First, we need to see how we operate out of the “graduation” model as ministers within the church.  How often do we treat the sacraments as commodities that we dole out when people have achieved a certain knowledge base, or have done a certain number of community service hours, or made a certain number of visits to the church?  I remember a parishioner who was absolutely distraught one Sunday morning a number of years ago.  The source of her distress was a comment that the mother of a family had made to one of her children who was literally tearing the songbook to shreds: “Don’t worry, honey, after today we only have to come back here one more time.”  Have we forgotten that readiness to celebrate a sacrament is connected to relationship: relationship with God and with the local believing community?  Hoops, hoops, hoops.  Come to this Mass, present this letter, receive this cross, get your name checked off …  We need to examine ourselves: does the graduation model not lurk in all these approaches?
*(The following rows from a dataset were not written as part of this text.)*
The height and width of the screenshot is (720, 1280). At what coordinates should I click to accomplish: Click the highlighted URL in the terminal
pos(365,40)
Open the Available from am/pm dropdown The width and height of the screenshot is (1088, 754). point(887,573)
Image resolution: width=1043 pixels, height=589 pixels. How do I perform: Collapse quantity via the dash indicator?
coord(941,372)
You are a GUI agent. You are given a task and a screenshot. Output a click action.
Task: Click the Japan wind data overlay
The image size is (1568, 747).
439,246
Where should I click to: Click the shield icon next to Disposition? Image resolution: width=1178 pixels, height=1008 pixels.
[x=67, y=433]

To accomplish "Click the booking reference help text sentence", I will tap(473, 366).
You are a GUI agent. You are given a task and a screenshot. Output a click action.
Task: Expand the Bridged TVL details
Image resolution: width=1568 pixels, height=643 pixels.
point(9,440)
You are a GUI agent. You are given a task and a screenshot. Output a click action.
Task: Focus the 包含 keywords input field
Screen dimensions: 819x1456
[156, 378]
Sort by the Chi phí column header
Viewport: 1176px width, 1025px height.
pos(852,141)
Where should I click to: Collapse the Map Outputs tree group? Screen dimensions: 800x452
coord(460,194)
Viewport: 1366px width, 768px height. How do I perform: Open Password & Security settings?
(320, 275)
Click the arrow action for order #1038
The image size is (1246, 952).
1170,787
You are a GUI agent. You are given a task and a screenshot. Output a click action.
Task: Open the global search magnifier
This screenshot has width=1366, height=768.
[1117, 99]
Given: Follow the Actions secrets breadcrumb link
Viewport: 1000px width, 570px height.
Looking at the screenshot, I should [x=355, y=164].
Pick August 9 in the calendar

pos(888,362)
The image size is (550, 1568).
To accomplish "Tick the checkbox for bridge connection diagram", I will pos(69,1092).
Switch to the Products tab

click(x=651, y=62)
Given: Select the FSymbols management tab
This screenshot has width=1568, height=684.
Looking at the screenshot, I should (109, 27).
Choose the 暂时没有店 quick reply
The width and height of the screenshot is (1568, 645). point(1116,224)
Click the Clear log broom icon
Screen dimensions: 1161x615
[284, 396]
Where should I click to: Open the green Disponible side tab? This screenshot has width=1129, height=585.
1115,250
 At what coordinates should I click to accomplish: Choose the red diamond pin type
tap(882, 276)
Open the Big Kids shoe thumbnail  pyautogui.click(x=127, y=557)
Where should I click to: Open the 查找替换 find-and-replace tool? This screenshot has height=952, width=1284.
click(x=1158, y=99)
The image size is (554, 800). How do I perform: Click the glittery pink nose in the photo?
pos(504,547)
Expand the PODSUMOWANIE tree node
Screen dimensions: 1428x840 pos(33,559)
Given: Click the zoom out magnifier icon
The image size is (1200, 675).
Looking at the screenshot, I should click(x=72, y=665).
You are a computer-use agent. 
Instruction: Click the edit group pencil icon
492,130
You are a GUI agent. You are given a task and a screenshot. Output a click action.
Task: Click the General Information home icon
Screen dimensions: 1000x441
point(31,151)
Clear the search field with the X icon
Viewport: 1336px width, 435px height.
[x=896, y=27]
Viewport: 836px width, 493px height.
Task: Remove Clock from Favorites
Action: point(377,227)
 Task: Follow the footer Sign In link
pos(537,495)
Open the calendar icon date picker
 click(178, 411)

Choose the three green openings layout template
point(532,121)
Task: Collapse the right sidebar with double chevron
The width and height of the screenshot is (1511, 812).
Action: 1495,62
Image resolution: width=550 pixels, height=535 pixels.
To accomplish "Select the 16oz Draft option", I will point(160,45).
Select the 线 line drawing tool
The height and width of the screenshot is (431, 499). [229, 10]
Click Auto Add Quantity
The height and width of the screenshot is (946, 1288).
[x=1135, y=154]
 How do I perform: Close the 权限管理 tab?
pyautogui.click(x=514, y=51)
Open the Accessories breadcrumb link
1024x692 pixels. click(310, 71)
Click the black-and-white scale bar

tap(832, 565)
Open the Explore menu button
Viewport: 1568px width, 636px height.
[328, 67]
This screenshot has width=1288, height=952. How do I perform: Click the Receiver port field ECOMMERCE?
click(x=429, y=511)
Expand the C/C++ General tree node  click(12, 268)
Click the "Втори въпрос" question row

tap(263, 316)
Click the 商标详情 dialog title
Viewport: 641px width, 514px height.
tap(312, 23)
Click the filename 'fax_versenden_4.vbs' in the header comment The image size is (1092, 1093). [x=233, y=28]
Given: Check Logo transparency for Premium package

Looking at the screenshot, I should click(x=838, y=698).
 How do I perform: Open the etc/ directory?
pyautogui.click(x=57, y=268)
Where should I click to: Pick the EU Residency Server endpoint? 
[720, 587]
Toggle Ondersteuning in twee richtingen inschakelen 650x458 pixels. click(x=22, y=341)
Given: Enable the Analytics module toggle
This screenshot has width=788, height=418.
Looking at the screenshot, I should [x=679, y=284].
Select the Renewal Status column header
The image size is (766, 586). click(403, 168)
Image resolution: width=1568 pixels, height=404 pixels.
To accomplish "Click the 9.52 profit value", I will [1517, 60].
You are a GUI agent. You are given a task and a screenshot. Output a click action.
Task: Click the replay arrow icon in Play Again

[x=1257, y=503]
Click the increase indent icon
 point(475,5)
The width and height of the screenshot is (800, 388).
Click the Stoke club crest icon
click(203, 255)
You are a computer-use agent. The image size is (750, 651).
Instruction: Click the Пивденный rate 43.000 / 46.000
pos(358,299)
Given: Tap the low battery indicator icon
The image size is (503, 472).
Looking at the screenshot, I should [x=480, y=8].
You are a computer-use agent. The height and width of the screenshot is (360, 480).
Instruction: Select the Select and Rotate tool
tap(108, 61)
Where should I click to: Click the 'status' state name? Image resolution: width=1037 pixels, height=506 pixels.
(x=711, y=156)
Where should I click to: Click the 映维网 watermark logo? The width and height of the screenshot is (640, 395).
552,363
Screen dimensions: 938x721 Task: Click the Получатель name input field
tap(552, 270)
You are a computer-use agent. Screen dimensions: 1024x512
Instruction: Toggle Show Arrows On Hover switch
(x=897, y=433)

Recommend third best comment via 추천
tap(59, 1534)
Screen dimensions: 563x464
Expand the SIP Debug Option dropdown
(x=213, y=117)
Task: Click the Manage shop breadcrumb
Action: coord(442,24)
We also need to name the difference for our parishioners.  Let’s use clear examples of the difference between the two mindsets.  When we speak to families of young people who are preparing for the sacrament of confirmation, we can quite literally speak of how a child who graduates from elementary school is no longer welcome in that school without a “Visitor” badge from the office.  In this situation graduation means completion and departure.  Celebrating a sacrament of initiation is the exact opposite of graduation:  it is about belonging and inclusion.  Regardless of the timing and order of the sacraments of Initiation, each one and all three together are about incorporation into the life of Christ, who brings us into the shared life of the Trinity.

When we work with children and families who seek a sacrament, there is a catechesis relevant to the sacrament that is being anticipated.  This is different from religious education.  Ongoing religious education, either in a Catholic school, or in the parish and home setting, differs from the formation and catechesis that are linked to initiation sacraments.  In religious education, participants fill in books, and get stickers and perhaps even grades.  And they pass from one grade to another.  Religious education rightly falls within the scope of the graduation paradigm.  Preparation for sacraments of initiation does not fit this paradigm.  Some parishes expect candidates for a sacrament to participate in a certain number of community service hours.  Community service is a good thing.  Years ago the Province of Ontario instituted a specific number of community service hours as a requirement for graduation from secondary school.  Seen in this light, a set number of community service hours as a requirement for young people preparing for Confirmation reinforces the graduation mindset.  Publicly stating this, and encouraging candidates to see service as a way we live our life as Catholic Christians, not merely as something (or worse – as a hoop) to be “done” in order to “get” confirmed, can allow both parents and children to make this shift as well.

A number of historical and cultural factors have influenced our mindset and impacted on our parish practices.  The graduation model encourages people to see sacraments as end goals, instead of moments that invite us into continued relationship with our Triune God.  What we as church are about in the sacraments of baptism, confirmation and Eucharist is initiation: bringing people into this life of God lived in the community of the Church gathered around the table of the Eucharist.  Until we as pastors, catechists, religious educators, sacramental preparation leaders and co-ordinators realize the need for this shift from graduation to initiation, the people we serve will hardly be able to make this shift themselves.